Заново прикладывались. В углу было еще много, потом можно было отнести посуду.
Завязав на истории окончательно, даже чокнулись, звон стекла породил в Семене очередную идею, и он сотворил из кучи песка клона, которого отправил по городу с неясной еще целью, теплилось слабенькое ожидание, что сюжет выйдет позже, но Кириллыч испепелил творение Семена, за что пришлось немедленно принять. Потом украли у американцев (еще тогда, в сорок пятом) атомную бомбу, подумали, что делать с ней определенно нечего и вернули на место — случайно получилось единство помыслов, так изредка происходило, но говорило о полном истощении.
Профессор Батогов сидел в архиве третий день и пытался понять.
С детства у Ивана Филипповича было отвращение к мудростям типа «рано вставать — рано в кровать». Полная бессмыслица скрипящей доской распирала его осушенные долгой работой мозги и мешала соображать. Сейчас в голове сидело что-то хрестоматийное вроде «Каждому воздашеся по делам его», хоть и не совсем понятное, но столь же омерзительное по скрипу.
С самого утра профессору показалось, что он набрел на какое-то доказательство давно мучившей его проблемы, но поленился записать, теперь же, перечитывая хронику на месте «И в этой короткой жизни он устроил себе потеху, а для своей будущей жизни знамение вечного своего жилища…», он думал, что же могло ему прийти в голову при чтении этой фразы.

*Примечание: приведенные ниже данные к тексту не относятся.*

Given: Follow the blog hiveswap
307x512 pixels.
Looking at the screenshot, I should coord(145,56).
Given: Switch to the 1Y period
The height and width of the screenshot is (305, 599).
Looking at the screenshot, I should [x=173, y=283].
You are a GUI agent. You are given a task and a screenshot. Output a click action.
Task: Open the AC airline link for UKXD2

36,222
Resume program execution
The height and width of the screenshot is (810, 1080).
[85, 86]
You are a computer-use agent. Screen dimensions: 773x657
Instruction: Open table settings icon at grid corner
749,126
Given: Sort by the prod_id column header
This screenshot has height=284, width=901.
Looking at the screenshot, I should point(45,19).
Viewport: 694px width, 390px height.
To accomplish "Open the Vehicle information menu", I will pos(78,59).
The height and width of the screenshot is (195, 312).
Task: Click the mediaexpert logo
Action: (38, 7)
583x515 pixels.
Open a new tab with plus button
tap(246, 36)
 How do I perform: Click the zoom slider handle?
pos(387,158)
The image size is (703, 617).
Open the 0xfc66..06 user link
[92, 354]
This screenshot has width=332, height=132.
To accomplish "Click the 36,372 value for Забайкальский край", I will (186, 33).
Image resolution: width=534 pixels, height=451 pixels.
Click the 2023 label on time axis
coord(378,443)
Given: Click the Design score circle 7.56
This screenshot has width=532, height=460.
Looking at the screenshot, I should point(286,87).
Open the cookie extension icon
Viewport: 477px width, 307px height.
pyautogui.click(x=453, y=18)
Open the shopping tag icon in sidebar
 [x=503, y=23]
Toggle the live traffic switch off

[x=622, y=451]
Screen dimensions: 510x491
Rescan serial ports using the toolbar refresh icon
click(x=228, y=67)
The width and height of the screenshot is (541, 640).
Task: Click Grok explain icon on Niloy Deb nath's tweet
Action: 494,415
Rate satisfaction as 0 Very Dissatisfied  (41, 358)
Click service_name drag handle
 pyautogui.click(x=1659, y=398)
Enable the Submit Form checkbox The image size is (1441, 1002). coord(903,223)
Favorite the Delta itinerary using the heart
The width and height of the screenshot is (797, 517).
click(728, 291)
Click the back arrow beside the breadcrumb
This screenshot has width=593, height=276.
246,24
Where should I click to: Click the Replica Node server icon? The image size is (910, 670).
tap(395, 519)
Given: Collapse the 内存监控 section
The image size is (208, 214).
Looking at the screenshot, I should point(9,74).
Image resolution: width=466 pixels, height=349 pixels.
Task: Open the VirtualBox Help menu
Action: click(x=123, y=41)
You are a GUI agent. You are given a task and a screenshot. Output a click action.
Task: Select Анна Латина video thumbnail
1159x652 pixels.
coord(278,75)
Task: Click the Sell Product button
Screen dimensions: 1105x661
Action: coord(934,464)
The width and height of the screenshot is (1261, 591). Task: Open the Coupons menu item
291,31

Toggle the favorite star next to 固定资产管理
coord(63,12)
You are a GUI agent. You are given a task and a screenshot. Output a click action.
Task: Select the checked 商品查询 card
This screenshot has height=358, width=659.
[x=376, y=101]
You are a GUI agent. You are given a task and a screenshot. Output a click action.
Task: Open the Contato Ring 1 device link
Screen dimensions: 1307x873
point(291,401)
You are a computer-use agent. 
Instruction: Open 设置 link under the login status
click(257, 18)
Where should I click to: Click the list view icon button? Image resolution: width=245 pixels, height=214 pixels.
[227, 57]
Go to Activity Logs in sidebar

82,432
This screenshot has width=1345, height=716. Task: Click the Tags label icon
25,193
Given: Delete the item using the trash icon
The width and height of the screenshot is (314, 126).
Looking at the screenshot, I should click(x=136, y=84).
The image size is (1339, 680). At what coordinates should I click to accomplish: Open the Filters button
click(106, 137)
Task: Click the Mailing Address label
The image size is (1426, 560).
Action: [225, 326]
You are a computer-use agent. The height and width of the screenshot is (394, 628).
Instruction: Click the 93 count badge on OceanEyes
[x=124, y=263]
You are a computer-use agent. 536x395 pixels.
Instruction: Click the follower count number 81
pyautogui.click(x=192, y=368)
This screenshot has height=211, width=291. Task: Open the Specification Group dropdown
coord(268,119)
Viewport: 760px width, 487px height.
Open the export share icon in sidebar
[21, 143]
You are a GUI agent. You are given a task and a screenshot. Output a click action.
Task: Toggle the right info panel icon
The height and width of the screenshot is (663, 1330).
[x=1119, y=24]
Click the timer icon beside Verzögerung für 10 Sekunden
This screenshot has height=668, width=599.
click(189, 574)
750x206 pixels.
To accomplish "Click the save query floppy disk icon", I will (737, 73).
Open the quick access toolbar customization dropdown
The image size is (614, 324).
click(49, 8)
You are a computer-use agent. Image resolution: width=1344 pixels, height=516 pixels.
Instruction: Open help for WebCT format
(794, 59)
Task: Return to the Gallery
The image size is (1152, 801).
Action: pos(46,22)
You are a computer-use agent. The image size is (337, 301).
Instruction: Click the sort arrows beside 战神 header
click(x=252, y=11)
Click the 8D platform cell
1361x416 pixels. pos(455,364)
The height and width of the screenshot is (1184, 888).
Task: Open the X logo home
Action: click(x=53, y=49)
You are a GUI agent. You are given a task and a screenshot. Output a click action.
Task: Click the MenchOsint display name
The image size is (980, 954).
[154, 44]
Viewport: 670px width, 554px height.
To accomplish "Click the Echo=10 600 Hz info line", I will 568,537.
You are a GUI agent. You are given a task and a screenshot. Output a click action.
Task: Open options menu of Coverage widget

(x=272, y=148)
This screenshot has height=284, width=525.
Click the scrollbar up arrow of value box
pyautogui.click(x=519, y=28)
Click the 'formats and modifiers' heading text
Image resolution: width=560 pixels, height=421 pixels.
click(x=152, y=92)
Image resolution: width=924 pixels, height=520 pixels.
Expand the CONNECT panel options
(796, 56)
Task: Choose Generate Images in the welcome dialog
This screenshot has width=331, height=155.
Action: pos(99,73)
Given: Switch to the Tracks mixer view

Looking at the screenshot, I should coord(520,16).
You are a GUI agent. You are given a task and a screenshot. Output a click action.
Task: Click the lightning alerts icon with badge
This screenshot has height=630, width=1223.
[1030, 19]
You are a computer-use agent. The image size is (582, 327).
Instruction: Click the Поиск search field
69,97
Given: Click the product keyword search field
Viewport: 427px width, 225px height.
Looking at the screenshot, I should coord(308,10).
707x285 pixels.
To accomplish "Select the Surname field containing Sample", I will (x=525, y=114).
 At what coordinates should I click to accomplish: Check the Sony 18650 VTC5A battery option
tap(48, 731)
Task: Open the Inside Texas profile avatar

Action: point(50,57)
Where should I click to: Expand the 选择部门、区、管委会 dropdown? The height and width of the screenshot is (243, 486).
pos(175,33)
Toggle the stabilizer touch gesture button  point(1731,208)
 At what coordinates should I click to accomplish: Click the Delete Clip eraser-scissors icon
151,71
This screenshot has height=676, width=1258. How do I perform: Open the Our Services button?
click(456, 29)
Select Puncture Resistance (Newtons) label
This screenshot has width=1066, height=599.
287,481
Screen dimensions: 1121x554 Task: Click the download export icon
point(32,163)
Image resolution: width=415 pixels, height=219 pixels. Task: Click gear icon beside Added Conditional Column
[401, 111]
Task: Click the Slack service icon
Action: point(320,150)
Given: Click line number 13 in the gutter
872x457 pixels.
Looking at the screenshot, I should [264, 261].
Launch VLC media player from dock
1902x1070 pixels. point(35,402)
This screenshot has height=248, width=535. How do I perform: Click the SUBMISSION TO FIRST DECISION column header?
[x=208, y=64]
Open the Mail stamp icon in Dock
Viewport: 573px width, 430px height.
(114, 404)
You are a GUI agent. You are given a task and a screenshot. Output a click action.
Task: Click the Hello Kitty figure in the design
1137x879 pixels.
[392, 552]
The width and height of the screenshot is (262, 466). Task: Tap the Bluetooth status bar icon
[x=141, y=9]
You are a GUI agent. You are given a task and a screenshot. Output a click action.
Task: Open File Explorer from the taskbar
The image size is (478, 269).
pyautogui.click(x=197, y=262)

Но прошлое вновь закрылось туманом. «Ах, как бессмысленно все, как все бессмысленно и пошло!» — профессор ходил по комнате широкими шагами от полки — к полке. «Нет ничего хуже!» Отбросив какую-то рукопись шестнадцатого века, Иван Филиппович пошел обедать.
Петр пришел, когда уже были хорошие. По крайней мере, две уже выжрали и сидели на ящиках, пялясь друг другу в бессмысленные глаза.
Петр прогулялся по подвалу, проверил пар, как всегда, нормальный — привыкал к рабочему месту после долгой отлучки. Артерии центрального отопления пронзали пространство подвала с тихим дрожанием и утробным теплом, в дальнем углу асбестовым куском бился котел, как сердце великана. Только сзади, у Семена и Кириллыча, было достаточно светло, будто они сидели в гигантском глазу, окошко под самым потолком и лампа дневного света обливали их лучистыми потоками.